For years now, developers have been asking their client-side code to do more work while still relying on server-side code to do some heavy lifting. AWS is shaking up that model by releasing a JavaScript SDK that securely accesses AWS services from the browser, thus eliminating in some cases the need for any server-side code.
In a blog post announcing this developer preview, the AWS team outlined the four AWS services supported by the SDK.
You can make direct calls to the following AWS services:
- Amazon S3 to store and retrieve objects at any scale.
- Amazon SQS to read from and write to message queues.
- Amazon SNS to generate and process notifications to mobile devices and other distributed services.
- Amazon DynamoDB to store and retrieve any amount of data, at any access rate.
The SDK supports access to all of the functionality provided by each of the services listed above. You can create and populate S3 buckets, manage message queues, create, populate, and query DynamoDB tables, and much more!
For some applications, this functionality could remove the need for a web server entirely. Amazon S3 supports static web application hosting, thus making it possible to upload a website to a bucket and run it from there. Static applications scale easily through containers like S3 and Dropbox, or high performing HTTP servers like nginx.
Software pioneer Dave Winer is bullish on this release and thinks we’re on the cusp of a “true tech breakthrough.” Instead of building proxy servers that call web services and must scale to meet demand, developers of static applications can instead rely just on web service providers to deliver the necessary scale. Dropbox embraced this model in 2012, and Winer saw the future.
Then a little over a year ago, Dropbox did something amazing.
They basically sucked the functionality of the proxy server into dropbox.com, making it unnecessary to create an in-between server. All of a sudden you don't need to write server software to build an app that connects with Dropbox. Poof! There goes the scaling problem. And also the need to raise money or sell the users to advertisers.
The scaling still has to be done, but it's done by Dropbox. They make it work not by selling users to advertisers, rather by charging people to use their service. Perfect. These economics feel just right.
Winer has been urging other companies to get on board with this model and was pleased to see AWS introduce this SDK.
I've been trying to talk with whoever I can at these companies to urge them to do the same as Dropbox did. If a few of them do, I reasoned, we'd get to critical mass sooner, and then some really interesting stuff would happen. All kinds of apps would be possible. Alas, none had done it -- until yesterday, when Amazon announced their AWS SDK for JavaScript in the Browser. Theoretically, it does for their web services, what Dropbox did for theirs. The claim is that you can call directly to their servers to do the kinds of things you used to need a proxy for.
While not every public web service has an authentication layer, AWS certainly does. How does AWS tackle the authentication challenge of purely client-side applications?
If you have used the AWS SDKs and APIs in the past, you know that each request must be signed with your AWS credentials. You almost certainly don't want to include your credentials in your HTML or your JavaScript where anyone could find and use them. Instead, you should use our web identity federation feature to authenticate the users of your application. By incorporating WIF into your application, you can use a public identity provider (Facebook, Google, or Login with Amazon) to initiate the creation of a set of temporary security credentials.
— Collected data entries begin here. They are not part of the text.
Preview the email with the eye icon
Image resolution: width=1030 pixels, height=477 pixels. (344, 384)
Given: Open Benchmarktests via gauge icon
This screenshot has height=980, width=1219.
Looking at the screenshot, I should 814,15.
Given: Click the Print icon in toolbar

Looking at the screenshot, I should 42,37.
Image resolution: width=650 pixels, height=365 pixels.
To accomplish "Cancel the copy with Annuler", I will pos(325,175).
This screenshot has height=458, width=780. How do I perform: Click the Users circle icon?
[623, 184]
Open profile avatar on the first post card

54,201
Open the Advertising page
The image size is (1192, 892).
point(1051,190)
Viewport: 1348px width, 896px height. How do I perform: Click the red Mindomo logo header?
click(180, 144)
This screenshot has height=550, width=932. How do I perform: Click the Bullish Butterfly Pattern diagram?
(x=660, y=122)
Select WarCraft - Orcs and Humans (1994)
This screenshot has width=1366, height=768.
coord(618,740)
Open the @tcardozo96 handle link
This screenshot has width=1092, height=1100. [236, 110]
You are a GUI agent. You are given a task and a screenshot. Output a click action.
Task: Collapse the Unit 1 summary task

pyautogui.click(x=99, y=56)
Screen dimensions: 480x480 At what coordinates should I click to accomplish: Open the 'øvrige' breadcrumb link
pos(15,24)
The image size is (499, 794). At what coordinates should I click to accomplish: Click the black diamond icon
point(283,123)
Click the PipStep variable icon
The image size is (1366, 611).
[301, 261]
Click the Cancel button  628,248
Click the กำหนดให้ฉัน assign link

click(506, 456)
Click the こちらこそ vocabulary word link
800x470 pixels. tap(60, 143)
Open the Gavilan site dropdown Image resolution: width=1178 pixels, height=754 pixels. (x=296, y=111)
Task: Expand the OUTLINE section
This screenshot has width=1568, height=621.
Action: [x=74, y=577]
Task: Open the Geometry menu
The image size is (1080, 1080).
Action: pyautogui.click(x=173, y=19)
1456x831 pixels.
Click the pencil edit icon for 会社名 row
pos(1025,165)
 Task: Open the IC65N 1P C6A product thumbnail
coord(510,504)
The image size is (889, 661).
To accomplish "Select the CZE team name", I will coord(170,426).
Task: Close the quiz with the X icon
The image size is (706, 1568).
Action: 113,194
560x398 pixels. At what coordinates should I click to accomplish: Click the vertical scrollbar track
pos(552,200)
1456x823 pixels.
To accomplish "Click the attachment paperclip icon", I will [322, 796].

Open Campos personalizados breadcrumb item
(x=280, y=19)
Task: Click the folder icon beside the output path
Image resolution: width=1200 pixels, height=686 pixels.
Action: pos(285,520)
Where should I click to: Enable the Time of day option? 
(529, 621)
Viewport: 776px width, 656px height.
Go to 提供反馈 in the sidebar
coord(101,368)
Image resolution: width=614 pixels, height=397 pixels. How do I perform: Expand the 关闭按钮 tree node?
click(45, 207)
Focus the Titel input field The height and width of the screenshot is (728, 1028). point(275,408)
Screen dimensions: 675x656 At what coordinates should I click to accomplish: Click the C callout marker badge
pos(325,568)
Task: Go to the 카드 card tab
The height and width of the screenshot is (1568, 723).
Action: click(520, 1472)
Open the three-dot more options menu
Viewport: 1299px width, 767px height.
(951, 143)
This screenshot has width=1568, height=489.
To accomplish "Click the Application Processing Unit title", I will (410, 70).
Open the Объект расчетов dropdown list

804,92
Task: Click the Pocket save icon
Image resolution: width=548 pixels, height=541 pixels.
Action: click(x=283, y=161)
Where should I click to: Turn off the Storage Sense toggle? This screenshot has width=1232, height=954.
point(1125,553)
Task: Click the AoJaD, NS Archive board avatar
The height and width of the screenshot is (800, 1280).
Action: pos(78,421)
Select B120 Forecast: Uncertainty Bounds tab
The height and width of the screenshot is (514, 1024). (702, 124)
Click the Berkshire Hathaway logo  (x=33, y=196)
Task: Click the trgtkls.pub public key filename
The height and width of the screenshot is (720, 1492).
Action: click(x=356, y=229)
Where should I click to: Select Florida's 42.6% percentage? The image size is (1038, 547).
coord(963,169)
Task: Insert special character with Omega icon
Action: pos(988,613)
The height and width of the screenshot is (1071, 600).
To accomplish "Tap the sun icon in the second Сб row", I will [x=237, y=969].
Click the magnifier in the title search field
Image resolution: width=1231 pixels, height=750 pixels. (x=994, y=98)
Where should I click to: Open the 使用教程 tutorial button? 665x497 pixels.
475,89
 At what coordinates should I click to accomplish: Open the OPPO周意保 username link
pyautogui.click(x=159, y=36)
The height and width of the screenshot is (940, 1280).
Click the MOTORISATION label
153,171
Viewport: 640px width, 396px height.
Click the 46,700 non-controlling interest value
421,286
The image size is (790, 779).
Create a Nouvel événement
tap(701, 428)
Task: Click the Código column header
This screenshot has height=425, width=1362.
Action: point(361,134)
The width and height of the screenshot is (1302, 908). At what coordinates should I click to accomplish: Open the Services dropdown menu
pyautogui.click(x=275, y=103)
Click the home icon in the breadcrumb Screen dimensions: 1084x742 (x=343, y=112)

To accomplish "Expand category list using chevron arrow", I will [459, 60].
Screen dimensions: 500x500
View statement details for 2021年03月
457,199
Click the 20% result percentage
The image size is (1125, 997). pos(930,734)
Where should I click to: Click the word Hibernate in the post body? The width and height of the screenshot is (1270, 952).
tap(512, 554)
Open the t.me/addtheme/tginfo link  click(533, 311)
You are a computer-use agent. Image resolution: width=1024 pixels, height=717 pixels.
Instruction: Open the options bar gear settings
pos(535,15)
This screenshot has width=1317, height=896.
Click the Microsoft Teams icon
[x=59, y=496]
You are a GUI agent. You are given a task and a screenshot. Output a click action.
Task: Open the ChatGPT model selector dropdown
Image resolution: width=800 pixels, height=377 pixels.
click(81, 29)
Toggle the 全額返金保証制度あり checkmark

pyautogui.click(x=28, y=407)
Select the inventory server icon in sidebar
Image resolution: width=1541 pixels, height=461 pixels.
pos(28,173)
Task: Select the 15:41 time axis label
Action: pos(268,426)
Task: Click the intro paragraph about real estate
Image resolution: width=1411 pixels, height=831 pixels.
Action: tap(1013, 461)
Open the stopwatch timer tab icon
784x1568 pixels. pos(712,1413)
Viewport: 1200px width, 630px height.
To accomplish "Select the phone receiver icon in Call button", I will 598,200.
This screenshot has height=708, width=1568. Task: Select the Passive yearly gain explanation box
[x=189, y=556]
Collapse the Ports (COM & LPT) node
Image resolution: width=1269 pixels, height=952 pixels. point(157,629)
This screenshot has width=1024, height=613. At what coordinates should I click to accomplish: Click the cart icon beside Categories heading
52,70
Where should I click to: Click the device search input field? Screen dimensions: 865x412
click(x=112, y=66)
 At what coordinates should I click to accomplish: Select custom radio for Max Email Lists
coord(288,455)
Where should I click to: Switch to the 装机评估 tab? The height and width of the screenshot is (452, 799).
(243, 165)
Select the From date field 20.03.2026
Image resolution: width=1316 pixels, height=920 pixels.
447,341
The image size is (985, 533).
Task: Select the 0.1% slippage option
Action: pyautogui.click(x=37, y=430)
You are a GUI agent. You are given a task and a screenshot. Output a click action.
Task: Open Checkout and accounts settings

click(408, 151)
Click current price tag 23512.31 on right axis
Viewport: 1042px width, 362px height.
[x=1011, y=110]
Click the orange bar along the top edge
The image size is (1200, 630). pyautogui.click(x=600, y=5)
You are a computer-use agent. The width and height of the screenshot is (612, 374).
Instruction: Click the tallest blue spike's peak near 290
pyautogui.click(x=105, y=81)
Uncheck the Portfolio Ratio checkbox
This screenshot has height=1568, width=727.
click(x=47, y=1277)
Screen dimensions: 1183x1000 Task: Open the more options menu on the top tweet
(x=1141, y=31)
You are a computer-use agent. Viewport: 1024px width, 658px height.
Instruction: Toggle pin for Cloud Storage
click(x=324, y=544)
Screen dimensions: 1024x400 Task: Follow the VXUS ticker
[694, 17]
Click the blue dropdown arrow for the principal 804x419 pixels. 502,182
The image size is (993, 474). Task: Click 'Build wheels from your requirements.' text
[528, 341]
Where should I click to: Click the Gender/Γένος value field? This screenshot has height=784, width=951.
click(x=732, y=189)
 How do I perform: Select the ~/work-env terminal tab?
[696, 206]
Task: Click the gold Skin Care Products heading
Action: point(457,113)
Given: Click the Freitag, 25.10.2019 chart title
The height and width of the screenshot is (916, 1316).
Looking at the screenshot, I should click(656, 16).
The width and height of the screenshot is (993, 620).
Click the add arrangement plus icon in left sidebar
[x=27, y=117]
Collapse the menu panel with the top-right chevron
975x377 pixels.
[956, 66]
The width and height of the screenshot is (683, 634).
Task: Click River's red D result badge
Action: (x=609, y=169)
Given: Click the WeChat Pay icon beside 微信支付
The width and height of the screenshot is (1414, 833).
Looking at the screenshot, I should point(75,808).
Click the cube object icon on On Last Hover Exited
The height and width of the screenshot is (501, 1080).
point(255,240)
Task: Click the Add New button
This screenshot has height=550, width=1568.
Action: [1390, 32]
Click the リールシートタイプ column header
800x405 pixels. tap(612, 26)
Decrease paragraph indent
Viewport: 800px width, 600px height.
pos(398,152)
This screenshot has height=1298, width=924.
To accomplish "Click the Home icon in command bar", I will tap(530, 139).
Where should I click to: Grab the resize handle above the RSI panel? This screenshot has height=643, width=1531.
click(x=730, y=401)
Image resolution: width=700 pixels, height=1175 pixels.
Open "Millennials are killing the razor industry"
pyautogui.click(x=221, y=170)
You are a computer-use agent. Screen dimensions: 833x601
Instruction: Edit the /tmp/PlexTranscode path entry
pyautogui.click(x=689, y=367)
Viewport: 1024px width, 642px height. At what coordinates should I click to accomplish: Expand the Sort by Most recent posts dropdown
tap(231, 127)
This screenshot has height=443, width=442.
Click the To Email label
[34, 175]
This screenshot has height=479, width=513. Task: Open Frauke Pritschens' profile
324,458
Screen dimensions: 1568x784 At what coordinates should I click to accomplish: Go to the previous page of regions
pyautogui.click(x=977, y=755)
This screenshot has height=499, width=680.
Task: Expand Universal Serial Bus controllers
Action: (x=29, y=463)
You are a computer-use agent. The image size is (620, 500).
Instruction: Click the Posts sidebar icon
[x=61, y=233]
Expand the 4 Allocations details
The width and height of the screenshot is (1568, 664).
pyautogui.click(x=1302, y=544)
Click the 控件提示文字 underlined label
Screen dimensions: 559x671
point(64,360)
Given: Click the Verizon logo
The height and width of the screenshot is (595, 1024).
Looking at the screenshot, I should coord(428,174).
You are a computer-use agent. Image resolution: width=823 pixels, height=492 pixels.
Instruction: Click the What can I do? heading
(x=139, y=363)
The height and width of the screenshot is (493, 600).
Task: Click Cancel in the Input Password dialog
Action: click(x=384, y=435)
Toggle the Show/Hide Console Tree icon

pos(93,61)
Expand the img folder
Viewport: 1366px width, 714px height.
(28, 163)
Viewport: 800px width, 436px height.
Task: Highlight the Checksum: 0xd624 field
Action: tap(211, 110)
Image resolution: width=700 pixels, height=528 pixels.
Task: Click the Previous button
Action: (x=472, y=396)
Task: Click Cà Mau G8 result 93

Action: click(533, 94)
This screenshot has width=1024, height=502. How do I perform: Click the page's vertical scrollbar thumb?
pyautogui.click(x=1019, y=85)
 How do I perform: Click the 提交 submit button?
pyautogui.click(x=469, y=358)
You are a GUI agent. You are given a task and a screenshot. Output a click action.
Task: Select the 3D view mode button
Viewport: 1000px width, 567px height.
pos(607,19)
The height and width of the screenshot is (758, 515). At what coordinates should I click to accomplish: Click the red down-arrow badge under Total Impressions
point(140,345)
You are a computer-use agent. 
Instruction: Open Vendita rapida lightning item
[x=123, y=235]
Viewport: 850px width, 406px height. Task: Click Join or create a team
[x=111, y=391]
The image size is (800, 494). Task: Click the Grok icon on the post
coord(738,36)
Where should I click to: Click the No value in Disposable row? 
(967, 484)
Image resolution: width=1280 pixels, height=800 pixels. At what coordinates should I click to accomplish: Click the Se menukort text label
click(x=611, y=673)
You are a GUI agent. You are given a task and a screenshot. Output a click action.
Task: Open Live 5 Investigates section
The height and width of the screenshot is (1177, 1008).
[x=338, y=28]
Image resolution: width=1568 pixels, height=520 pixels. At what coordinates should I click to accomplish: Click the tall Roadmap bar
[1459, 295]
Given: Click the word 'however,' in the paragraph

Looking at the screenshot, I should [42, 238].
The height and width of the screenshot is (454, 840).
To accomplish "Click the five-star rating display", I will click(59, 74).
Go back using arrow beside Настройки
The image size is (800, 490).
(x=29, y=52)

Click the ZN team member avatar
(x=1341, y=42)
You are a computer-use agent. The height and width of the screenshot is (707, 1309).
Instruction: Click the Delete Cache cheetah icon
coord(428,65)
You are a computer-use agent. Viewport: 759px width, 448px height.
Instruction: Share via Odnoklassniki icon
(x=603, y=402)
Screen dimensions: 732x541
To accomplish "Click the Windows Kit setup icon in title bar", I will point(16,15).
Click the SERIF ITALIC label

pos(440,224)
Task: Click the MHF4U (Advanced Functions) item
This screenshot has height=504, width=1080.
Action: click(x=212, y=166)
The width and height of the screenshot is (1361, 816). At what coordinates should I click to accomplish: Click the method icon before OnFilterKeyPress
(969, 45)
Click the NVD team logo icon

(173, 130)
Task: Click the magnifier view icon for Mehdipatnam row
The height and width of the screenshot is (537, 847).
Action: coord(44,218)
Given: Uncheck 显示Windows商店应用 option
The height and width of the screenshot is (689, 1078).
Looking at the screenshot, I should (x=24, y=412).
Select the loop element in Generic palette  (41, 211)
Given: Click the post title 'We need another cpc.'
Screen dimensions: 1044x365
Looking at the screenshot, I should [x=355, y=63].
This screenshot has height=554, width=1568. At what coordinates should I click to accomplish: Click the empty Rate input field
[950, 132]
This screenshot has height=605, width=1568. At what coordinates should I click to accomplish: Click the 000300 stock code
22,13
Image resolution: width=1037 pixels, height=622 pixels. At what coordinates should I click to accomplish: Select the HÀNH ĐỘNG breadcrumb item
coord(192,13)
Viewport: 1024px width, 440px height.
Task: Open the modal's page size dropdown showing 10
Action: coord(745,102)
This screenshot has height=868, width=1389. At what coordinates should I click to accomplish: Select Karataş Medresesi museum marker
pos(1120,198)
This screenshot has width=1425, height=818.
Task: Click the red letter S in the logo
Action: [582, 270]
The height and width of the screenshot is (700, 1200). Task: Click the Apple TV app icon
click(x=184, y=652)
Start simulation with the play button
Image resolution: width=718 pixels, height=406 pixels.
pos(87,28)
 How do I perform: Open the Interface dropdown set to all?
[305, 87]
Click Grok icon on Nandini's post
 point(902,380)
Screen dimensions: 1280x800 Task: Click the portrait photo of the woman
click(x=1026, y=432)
The Identity and Access Management (IAM) service from AWS lets developers register an application with a particular identity provider so that users who authenticate with that particular provider can assume a pre-defined role. Their recently released Web Identity Federation Playground makes it easy to simulate these identity interactions and observe the output. This should help developers who want to craft identity policies for their AWS resources and test user access scenarios.
In typical AWS fashion, there is already a dedicated website for learning about the SDK, basic how-to walkthroughs, and support forums. This initial crop of supported services is only a subset of the entire AWS family, but are geared towards application builders who need capabilities like storage and messaging. It’s not unreasonable to expect the SDK to support additional services – like ElastiCache, Simple Email Service, or even EC2 – in the future.